■ Exercise inputs
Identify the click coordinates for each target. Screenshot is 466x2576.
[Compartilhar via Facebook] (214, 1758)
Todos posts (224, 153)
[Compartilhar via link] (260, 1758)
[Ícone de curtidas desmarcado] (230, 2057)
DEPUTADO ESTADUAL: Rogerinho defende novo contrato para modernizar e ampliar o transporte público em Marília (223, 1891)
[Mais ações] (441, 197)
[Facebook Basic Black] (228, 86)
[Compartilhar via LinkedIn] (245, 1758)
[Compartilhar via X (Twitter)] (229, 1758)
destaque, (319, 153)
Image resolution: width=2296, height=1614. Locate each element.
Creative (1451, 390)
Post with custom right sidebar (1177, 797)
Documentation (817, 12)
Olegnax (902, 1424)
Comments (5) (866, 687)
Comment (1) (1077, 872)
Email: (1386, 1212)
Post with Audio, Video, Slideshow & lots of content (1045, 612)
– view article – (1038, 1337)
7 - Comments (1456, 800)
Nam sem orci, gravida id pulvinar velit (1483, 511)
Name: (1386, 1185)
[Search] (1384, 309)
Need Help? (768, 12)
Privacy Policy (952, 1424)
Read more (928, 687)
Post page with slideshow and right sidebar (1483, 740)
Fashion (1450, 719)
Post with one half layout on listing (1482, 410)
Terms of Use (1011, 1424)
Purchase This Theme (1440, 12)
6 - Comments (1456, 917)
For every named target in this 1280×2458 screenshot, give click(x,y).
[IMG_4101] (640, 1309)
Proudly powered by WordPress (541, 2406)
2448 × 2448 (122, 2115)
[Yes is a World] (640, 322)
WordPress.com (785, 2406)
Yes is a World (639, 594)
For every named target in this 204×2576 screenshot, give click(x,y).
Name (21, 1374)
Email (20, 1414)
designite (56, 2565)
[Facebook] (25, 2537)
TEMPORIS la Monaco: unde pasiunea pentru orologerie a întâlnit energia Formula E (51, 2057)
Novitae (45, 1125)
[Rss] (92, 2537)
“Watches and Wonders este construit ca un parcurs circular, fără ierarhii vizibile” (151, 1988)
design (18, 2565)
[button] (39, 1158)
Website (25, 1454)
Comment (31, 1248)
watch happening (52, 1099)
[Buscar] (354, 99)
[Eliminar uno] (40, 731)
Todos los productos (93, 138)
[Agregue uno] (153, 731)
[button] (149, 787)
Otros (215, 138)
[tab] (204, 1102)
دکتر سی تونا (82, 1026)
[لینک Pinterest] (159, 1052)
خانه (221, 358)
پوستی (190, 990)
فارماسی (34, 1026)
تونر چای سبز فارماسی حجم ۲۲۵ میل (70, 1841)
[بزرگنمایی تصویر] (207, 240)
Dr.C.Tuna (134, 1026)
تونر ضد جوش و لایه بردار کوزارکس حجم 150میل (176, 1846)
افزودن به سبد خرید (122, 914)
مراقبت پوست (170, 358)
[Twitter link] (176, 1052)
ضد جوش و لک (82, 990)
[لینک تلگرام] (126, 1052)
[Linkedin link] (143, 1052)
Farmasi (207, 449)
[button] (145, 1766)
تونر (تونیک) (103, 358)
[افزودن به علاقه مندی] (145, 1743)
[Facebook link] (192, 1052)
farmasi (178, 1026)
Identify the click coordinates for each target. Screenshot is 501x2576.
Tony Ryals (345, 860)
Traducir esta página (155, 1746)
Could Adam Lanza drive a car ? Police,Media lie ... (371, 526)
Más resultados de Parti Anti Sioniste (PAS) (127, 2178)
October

■ Your assignment
Set down an exact copy of the entries above.

■ Result of this exercise
Identify the click coordinates for each target. Screenshot is 466x2576.
[Compartilhar via Facebook] (214, 1758)
Todos posts (224, 153)
[Compartilhar via link] (260, 1758)
[Ícone de curtidas desmarcado] (230, 2057)
DEPUTADO ESTADUAL: Rogerinho defende novo contrato para modernizar e ampliar o transporte público em Marília (223, 1891)
[Mais ações] (441, 197)
[Facebook Basic Black] (228, 86)
[Compartilhar via LinkedIn] (245, 1758)
[Compartilhar via X (Twitter)] (229, 1758)
destaque, (319, 153)
Image resolution: width=2296, height=1614. Locate each element.
Creative (1451, 390)
Post with custom right sidebar (1177, 797)
Documentation (817, 12)
Olegnax (902, 1424)
Comments (5) (866, 687)
Comment (1) (1077, 872)
Email: (1386, 1212)
Post with Audio, Video, Slideshow & lots of content (1045, 612)
– view article – (1038, 1337)
7 - Comments (1456, 800)
Nam sem orci, gravida id pulvinar velit (1483, 511)
Name: (1386, 1185)
[Search] (1384, 309)
Need Help? (768, 12)
Privacy Policy (952, 1424)
Read more (928, 687)
Post page with slideshow and right sidebar (1483, 740)
Fashion (1450, 719)
Post with one half layout on listing (1482, 410)
Terms of Use (1011, 1424)
Purchase This Theme (1440, 12)
6 - Comments (1456, 917)
For every named target in this 1280×2458 screenshot, give click(x,y).
[IMG_4101] (640, 1309)
Proudly powered by WordPress (541, 2406)
2448 × 2448 (122, 2115)
[Yes is a World] (640, 322)
WordPress.com (785, 2406)
Yes is a World (639, 594)
For every named target in this 204×2576 screenshot, give click(x,y).
Name (21, 1374)
Email (20, 1414)
designite (56, 2565)
[Facebook] (25, 2537)
TEMPORIS la Monaco: unde pasiunea pentru orologerie a întâlnit energia Formula E (51, 2057)
Novitae (45, 1125)
[Rss] (92, 2537)
“Watches and Wonders este construit ca un parcurs circular, fără ierarhii vizibile” (151, 1988)
design (18, 2565)
[button] (39, 1158)
Website (25, 1454)
Comment (31, 1248)
watch happening (52, 1099)
[Buscar] (354, 99)
[Eliminar uno] (40, 731)
Todos los productos (93, 138)
[Agregue uno] (153, 731)
[button] (149, 787)
Otros (215, 138)
[tab] (204, 1102)
دکتر سی تونا (82, 1026)
[لینک Pinterest] (159, 1052)
خانه (221, 358)
پوستی (190, 990)
فارماسی (34, 1026)
تونر چای سبز فارماسی حجم ۲۲۵ میل (70, 1841)
[بزرگنمایی تصویر] (207, 240)
Dr.C.Tuna (134, 1026)
تونر ضد جوش و لایه بردار کوزارکس حجم 150میل (176, 1846)
افزودن به سبد خرید (122, 914)
مراقبت پوست (170, 358)
[Twitter link] (176, 1052)
ضد جوش و لک (82, 990)
[لینک تلگرام] (126, 1052)
[Linkedin link] (143, 1052)
Farmasi (207, 449)
[button] (145, 1766)
تونر (تونیک) (103, 358)
[افزودن به علاقه مندی] (145, 1743)
[Facebook link] (192, 1052)
farmasi (178, 1026)
Identify the click coordinates for each target. Screenshot is 501x2576.
Tony Ryals (345, 860)
Traducir esta página (155, 1746)
Could Adam Lanza drive a car ? Police,Media lie ... (371, 526)
Más resultados de Parti Anti Sioniste (PAS) (127, 2178)
October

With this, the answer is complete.